Minhas férias se intercalavam entre a casa de minha vó e a casa da estância, onde meus tios se dedicavam às lidas do campo.
Minha vovó Glória só descansava um pouco depois do almoço.
Sua atividade era contínua e a mesa do café da tarde era recheada de guloseimas: pães caseiros, cucas, bolos, bolachas, pudins e compotas em calda. 
Vovó também costurava suas roupas, estofava as cadeiras, fazia tricô e croché.
Lembro-me também de que ela atendia todos os netos em suas preferências: uns queriam que ela fizesse ambrosia, outros lhe solicitavam o doce de ovos que ela apelidou de amarelinho.
Minhas férias, entre primos, ora com meus avós, ora com meus tios, foram repletas de boas lembranças.
Minha vovó Glória foi o esteio de meu avô e o equilíbrio da casa. Parte do seu tempo transcorria na farmácia, onde ajudava meu avô no atendimento ao público
Ao chegar de Porto Alegre eu costumava dar um ''pulo'' na confeitaria da cidade para comprar para vovó uma bandeja de doces: os seus preferidos.
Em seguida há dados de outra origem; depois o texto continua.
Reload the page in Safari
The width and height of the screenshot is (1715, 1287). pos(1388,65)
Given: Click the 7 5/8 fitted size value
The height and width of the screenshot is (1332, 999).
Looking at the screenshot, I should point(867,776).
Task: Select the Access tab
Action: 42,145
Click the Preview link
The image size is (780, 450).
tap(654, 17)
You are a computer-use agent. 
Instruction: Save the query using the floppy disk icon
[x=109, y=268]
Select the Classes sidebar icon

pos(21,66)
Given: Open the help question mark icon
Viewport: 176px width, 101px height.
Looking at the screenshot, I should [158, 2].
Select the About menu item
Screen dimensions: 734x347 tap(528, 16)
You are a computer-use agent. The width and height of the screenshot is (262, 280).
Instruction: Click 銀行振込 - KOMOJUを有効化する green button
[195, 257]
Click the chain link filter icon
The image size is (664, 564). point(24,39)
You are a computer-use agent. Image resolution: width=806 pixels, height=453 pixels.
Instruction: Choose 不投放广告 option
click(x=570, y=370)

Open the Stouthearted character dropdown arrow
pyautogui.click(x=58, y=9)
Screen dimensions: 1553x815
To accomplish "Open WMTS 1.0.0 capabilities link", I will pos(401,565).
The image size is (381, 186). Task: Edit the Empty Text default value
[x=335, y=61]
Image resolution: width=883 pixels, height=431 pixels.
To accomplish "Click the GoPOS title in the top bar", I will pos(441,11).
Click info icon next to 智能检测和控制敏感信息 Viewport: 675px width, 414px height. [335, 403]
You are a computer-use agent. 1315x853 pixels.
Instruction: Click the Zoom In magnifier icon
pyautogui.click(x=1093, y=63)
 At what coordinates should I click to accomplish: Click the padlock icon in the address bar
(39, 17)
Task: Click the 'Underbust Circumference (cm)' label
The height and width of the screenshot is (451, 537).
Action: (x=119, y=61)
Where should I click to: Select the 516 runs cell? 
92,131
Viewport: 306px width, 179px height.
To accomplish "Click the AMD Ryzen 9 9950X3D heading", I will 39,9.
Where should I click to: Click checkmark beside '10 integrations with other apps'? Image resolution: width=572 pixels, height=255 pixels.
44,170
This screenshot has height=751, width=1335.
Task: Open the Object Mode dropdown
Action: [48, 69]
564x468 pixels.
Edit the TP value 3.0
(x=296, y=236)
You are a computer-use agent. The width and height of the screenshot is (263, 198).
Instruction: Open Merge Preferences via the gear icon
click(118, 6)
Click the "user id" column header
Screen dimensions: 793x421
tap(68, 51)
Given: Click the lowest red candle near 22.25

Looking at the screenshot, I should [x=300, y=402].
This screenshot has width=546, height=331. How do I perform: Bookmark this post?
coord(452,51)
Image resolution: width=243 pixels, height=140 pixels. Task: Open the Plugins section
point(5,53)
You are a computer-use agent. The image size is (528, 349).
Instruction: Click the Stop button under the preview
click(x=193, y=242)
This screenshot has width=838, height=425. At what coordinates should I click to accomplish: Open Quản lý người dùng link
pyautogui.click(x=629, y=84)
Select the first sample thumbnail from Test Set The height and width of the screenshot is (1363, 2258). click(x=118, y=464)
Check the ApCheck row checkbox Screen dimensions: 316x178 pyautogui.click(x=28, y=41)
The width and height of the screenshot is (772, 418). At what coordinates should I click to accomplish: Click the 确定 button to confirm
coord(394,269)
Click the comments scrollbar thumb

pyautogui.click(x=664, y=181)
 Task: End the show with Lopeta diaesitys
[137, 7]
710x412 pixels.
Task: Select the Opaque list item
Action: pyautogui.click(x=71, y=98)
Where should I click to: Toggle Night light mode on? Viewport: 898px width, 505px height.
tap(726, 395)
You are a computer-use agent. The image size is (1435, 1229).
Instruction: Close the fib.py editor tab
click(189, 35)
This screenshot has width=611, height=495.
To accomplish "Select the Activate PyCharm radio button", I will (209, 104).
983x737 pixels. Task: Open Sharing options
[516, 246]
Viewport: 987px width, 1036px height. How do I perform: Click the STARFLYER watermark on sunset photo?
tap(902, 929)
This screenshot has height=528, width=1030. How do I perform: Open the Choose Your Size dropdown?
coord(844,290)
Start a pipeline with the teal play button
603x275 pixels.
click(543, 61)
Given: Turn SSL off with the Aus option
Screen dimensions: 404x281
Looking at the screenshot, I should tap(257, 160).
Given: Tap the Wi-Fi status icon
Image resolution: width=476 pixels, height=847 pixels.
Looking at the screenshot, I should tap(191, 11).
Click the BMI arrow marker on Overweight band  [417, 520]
Ela dava um lindo sorriso e me agradecia.
Quando eu voltava para casa com meu irmão, ela preparava a galinha na farofa para que nos alimentássemos bem, pois a viagem de trem era longa.
A casa de minha avó tinha um apelo especial. Eu aguardava as férias para poder voltar todos os anos.
Meu avô me deu meu primeiro acordeon para fazer uma serenata gauchesca, aos finais de tarde, quando nos reuníamos.
Depois, minha tia Bebê comprou outro igual para levar para a estância e para que eu pudesse tocar, na frente da casa, depois da peonada voltar do campo e se acampar em seus banquinhos toscos, para participar do lazer sonoro.
Essas são minhas doces lembranças de uma vida toda.
Minha vovó,sempre cercada por filhos e netos, teve um final feliz.
Mereceu todo o carinho que recebeu da família, sempre presente ao redor dela.
E vovô foi um companheiro sem igual, de temperamento cordial. E minha vó andava sempre a procurá-lo pela casa, quando voltava da farmácia.
Felizes aqueles que reconhecem na família o seu bem maior!
Felizes aqueles que sabem transformar a casa em um lar harmonioso, onde a  qualquer tempo e hora, encontram consolo e compreensão.
E onde o amor é vivenciado em pequenos gestos que sensibilizam todos os corações.